EXTRAIT SOURCE:
++++
Comme elle le fait dans son livre Du Noir au Nègre dans le théâtre à paraître aux Editions L’Harmattan, Sylvie Chalaye montre, dans son analyse de l’évolution de l’image du Noir, combien la société française a occulté la traite en refusant tout simplement de la représenter.
Commémorer, c’est assumer un devoir de mémoire, le devoir de mémoire indispensable au deuil. Mais comment se souvenir de ce que, pendant des siècles, on a refusé de reconnaître ? Comment se remémorer ce que l’on a refusé de voir, ce que l’on a banni de toute représentation ? Comment commémorer ce qui n’a laissé aucune trace dans l’imagerie collective ? L’histoire de l’esclavage est avant tout l’histoire d’une occultation savamment orchestrée. Pas d’image, pas d’affect. Pas d’affect, pas d’indignation. C’est bien là l’ironie tragique du drame nègre : celui que l’on réduit tout entier à son apparaître noir, celui que l’on condamne au nom de son image, voilà qu’on lui confisque cette image. Non content de déporter le Noir vers les colonies et d’asservir son être en faisant de lui un esclave nègre, l’Europe s’est emparée de son image et l’a détournée en l’assujettissant à des motivations esthétiques ou idéologiques bien loin des réalités de l’Afrique et de la traite qu’elle subissait. Après lui avoir arraché son humanité, on lui a ravi jusqu’au témoignage des souffrances qu’on lui infligeait. Qui sait à quoi ressemble un Nègre ? Les images du passé ne sont que mensonge, dissimulation et camouflage.
++++
DONNÉES FOURNIES:
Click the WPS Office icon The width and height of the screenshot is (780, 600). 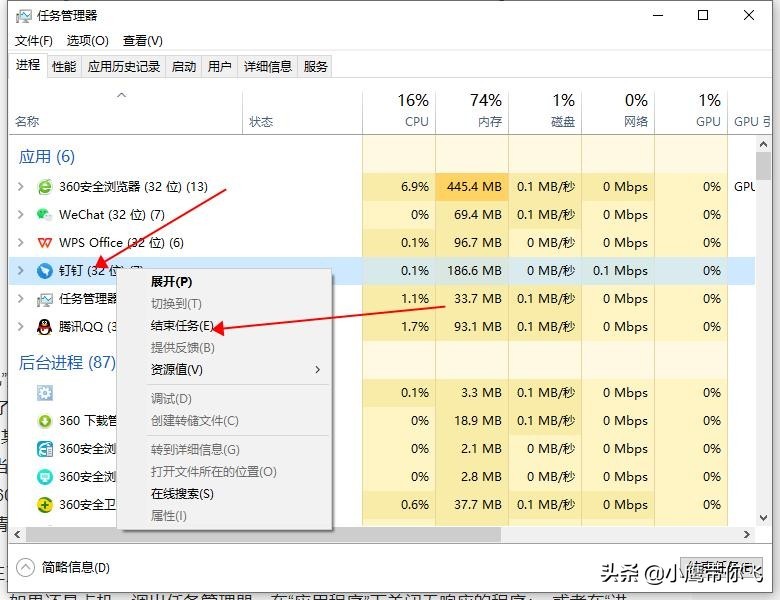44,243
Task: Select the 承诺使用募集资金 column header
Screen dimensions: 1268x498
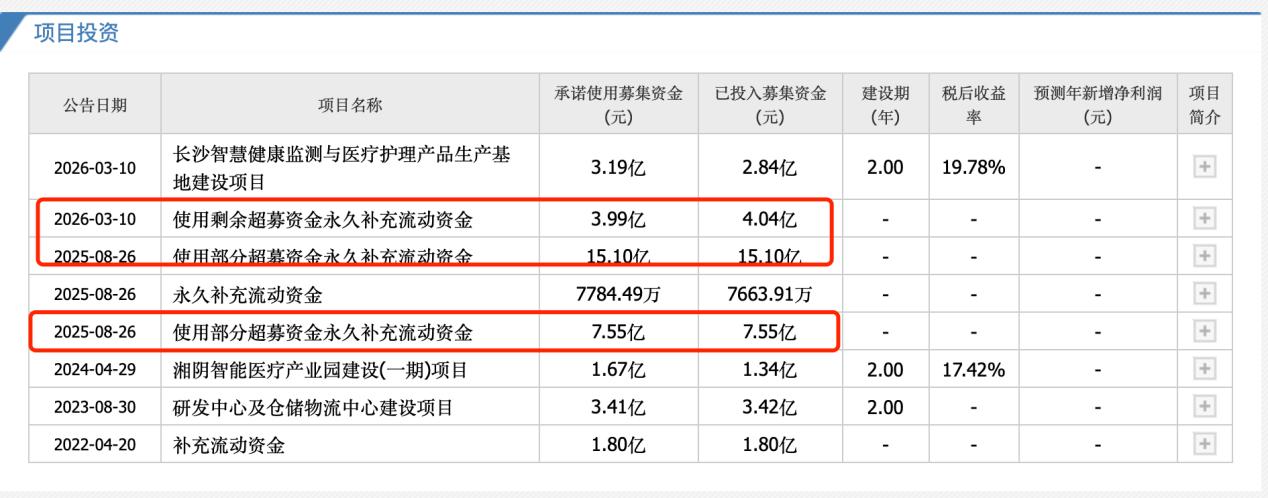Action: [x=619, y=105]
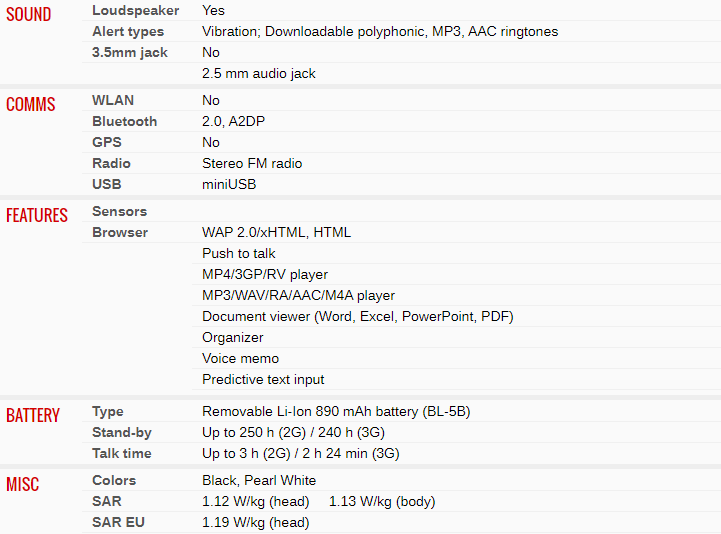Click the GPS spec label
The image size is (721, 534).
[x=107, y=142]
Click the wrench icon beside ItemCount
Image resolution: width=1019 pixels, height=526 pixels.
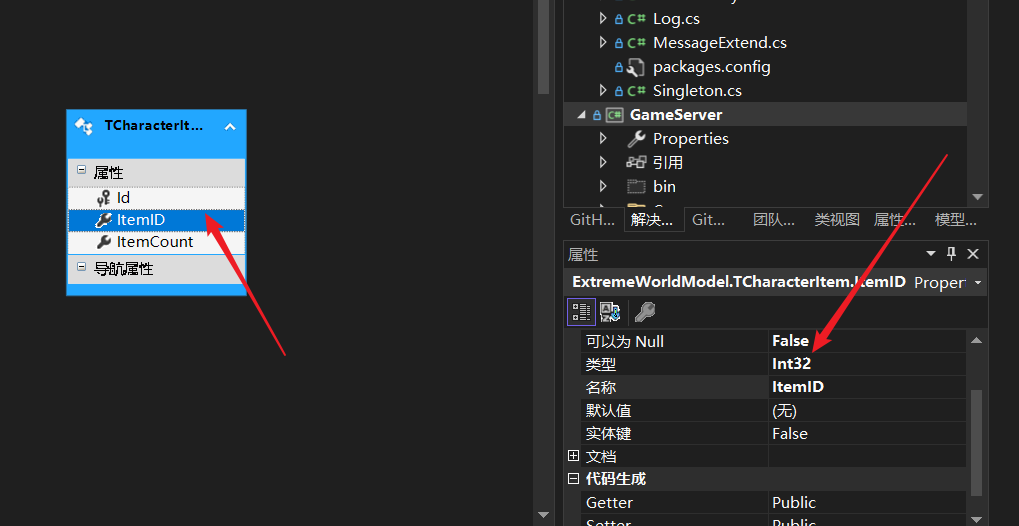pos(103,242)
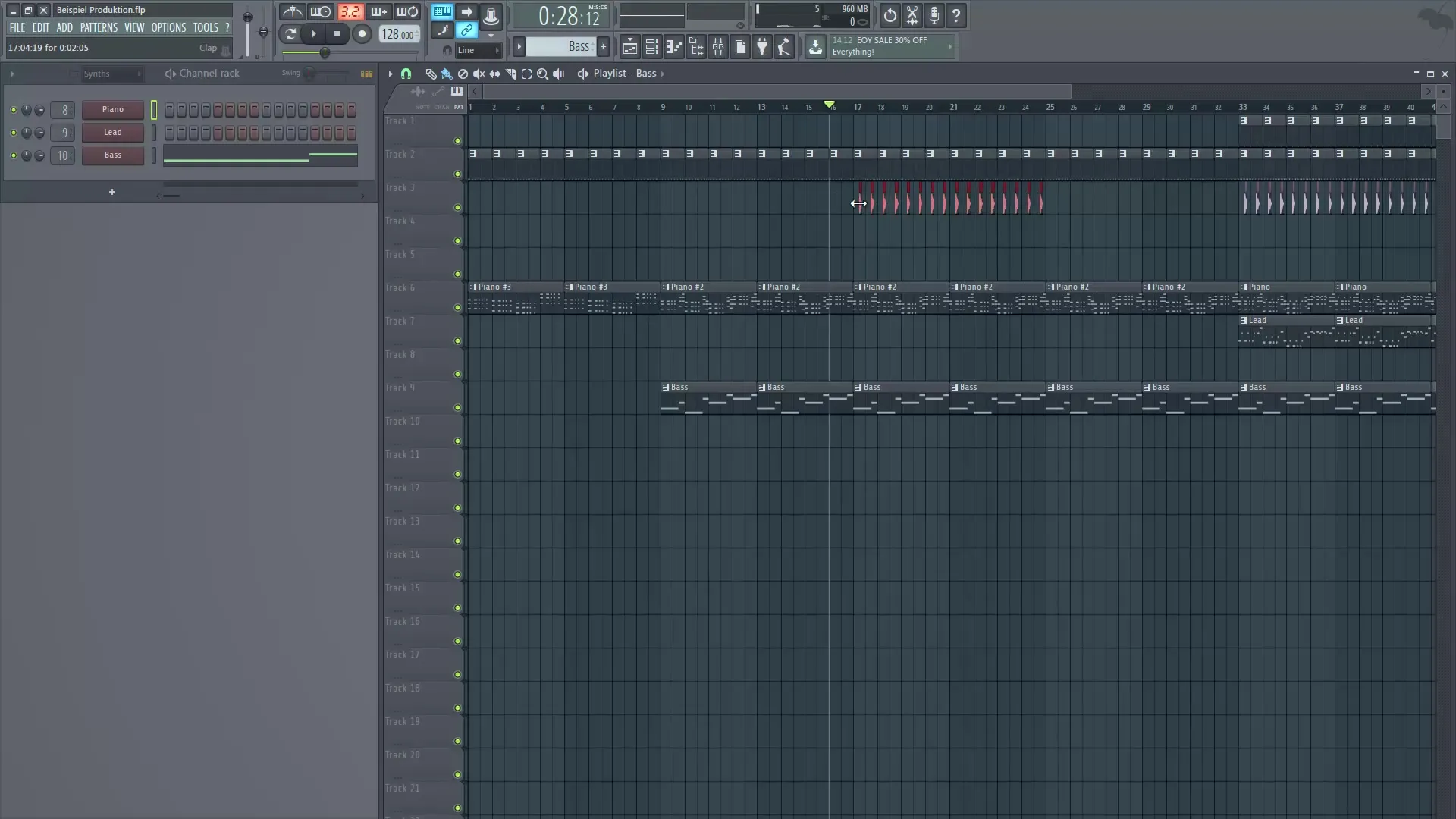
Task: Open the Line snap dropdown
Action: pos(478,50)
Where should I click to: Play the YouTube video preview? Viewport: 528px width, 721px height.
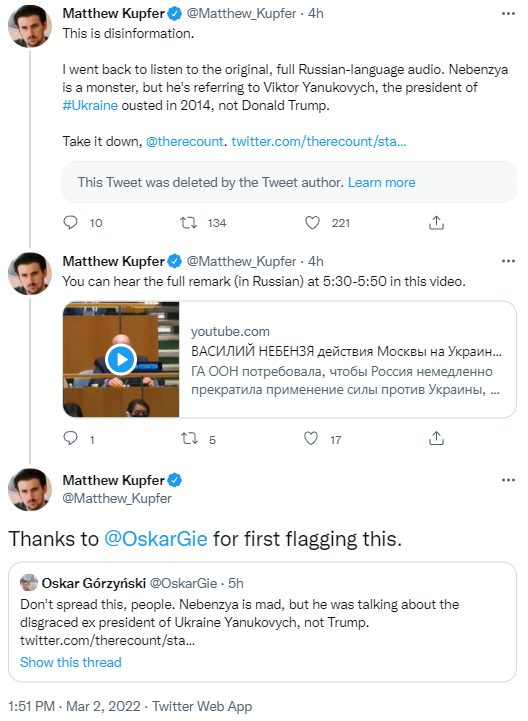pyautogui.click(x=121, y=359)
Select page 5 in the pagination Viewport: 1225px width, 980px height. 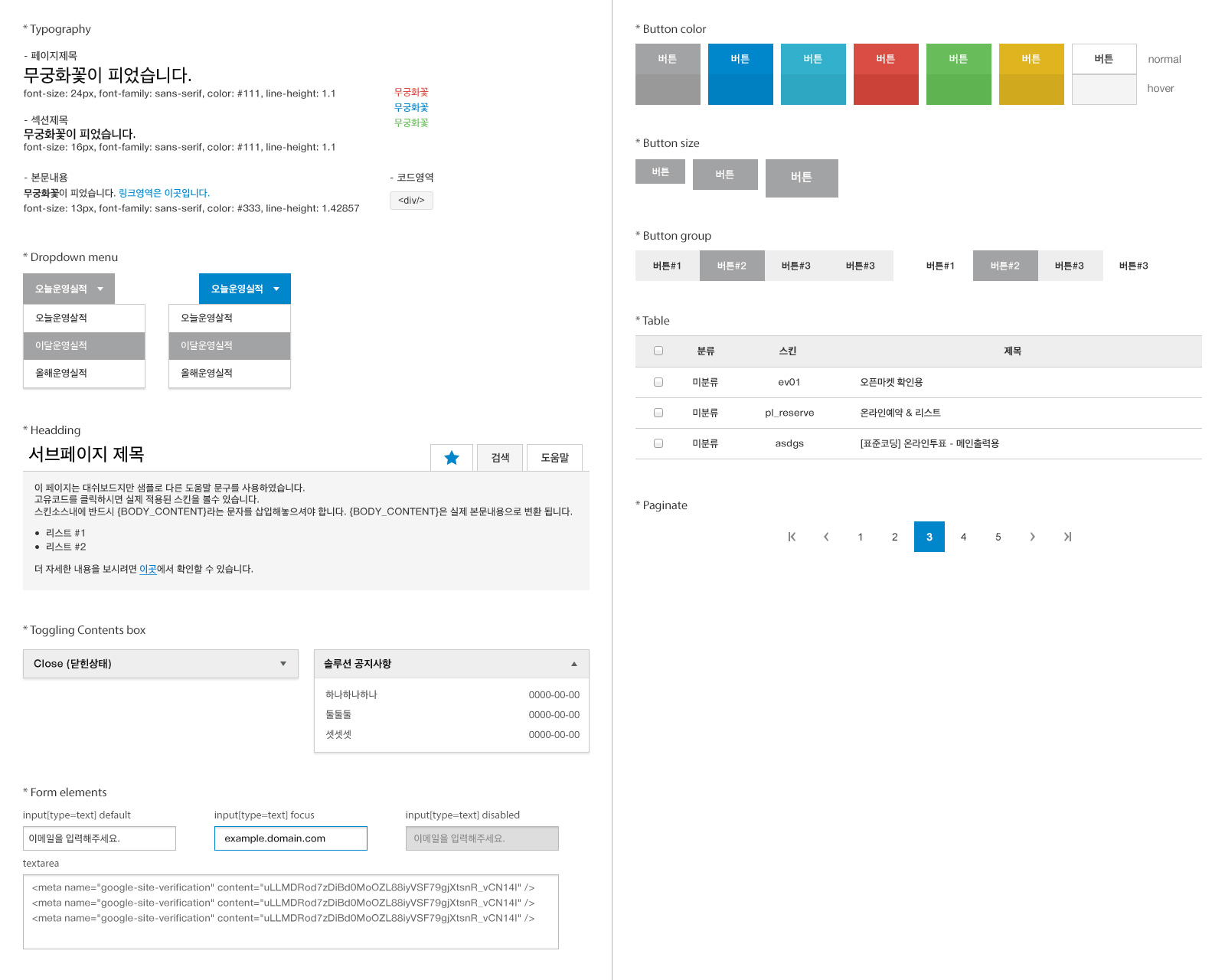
++++
CONSIGNE: Reprends le passage de l'extrait sur l'image du Noir en commençant par « Comme elle le » et en allant jusqu'à « de la représenter. », et remplace « la société française » par « la société européenne ».

RÉPONSE FINALE:
Comme elle le fait dans son livre Du Noir au Nègre dans le théâtre à paraître aux Editions L’Harmattan, Sylvie Chalaye montre, dans son analyse de l’évolution de l’image du Noir, combien la société européenne a occulté la traite en refusant tout simplement de la représenter.